Text segment ::
###
The owner of Junktown's casino, he aims to take out Killian and seize the town for himself. Should the player be so inclined, they can offer their services to the man... or set him up.


  • Arc Villain: Gizmo is the top dog of Junktown's criminal element, and needs to be taken down to stabilize the community.
  • Arch-Enemy: To Killian, who's the only one who keeps him from taking over Junktown.
  • Bald of Evil: Not a hair on Gizmo's head, and his heart is just as empty.
  • Fat Bastard: Somehow managed to become morbidly obese to the point he can't move by himself in a scarce post-apocalyptic world. The Vault Dweller can agree to take part in the raid on Gizmo in hopes of seeing him try to get up.
  • Fat Slob: Gizmo is hideously obese, to the point that his girth has rendered him immobile without outside assistance, and his speech is spiced with a strained, nasally voice, snorting, and laugh-induced coughing, all of which stem from his weight.
  • I Own This Town: With his successful casino business and control over the criminal element in Junktown, he certainly believes this.
  • A Lighter Shade of Black: A scrapped ending for the Junktown questline involved this - Gizmo is a crime boss, but he doesn't do things For the Evulz, he does things because they make him money. Therefore, when he's given control of Junktown, though it becomes a lot more decadent, it also becomes fairly safe, given that he has no interest in his casino customers being scared for their lives.
  • Orcus on His Throne: Literally, as he never gets up from his desk even if you attack him (he simply pulls out a pistol and fights from the desk). Justified to a degree, in that it seems he couldn't get up if he tried. The town's inhabitants note that the only time he got out of his office, his men had to drag him around on a tricycle.

    Set 
https://static.tvtropes.org/pmwiki/pub/images/fo01_npc_set_n.png
Voiced by: Jim Cummings (English)note 

The leader of the Necropolis mutants.


  • A Lighter Shade of Black: Despite his appearance, manners and way of talking, he isn't completely evil. While he's extremely unpleasant and a massive jerk, as a leader, he's actually quite just and reasonable. He makes sure his people have a steady supply of water, lets the underground ghouls live in peace despite rejecting his rule, properly rewards the Player Character for removing the Mutants and even tolerates outsiders in town during the day. Searching through his desk will reveal that he outright refused to turn in unmutated humans to the Master's Army despite their military presence in the town. Considering the contempt he shows towards "normies", that's saying something.
###
Extracted material ::
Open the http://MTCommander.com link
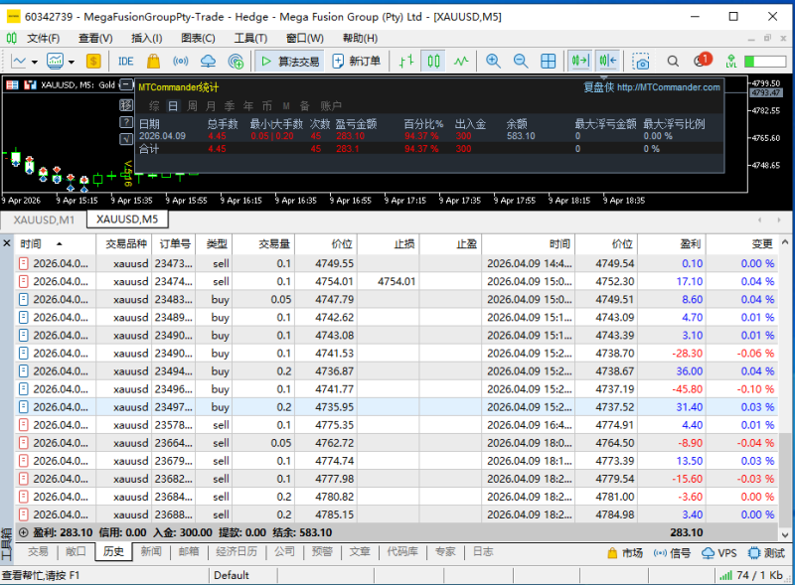 tap(668, 87)
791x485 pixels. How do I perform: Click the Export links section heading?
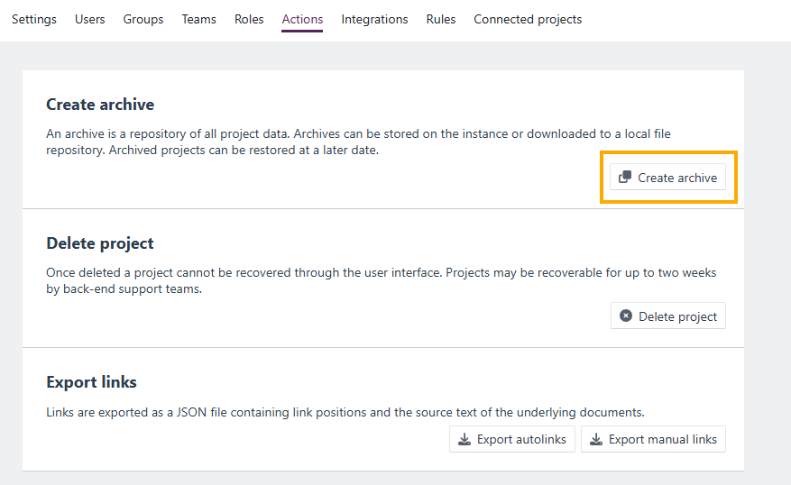pos(91,382)
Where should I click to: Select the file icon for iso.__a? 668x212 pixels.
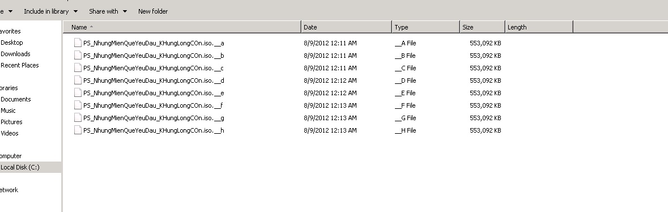[x=78, y=43]
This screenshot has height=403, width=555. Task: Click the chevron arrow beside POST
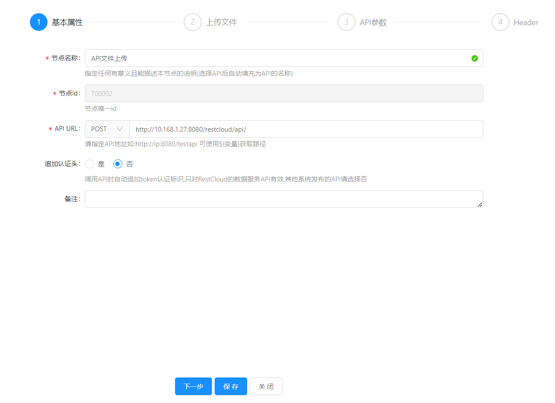point(120,129)
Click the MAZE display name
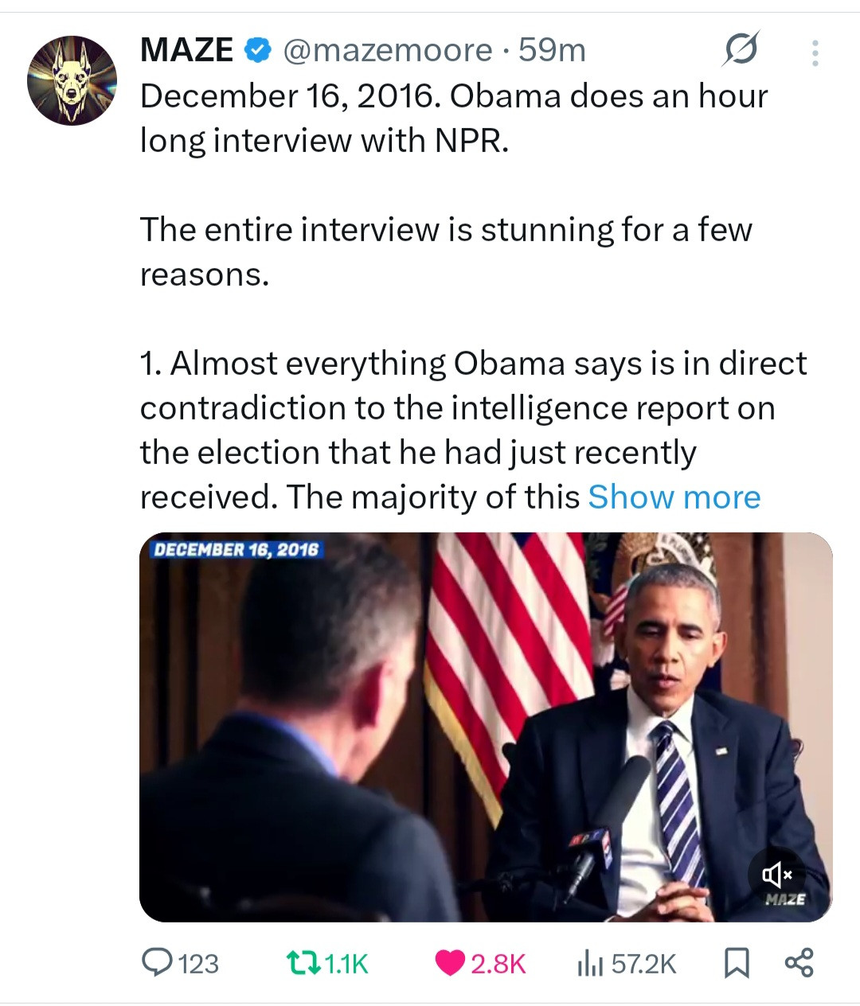The image size is (860, 1006). click(186, 51)
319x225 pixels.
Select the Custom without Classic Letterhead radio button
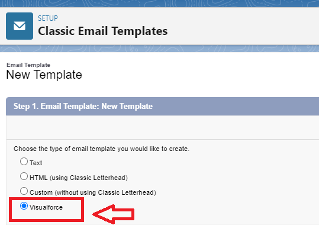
###
What is expected ::
In the text on Gizmo and Set, how did Gizmo's men move him the only time he left his office?

Response ::
They dragged him around on a tricycle.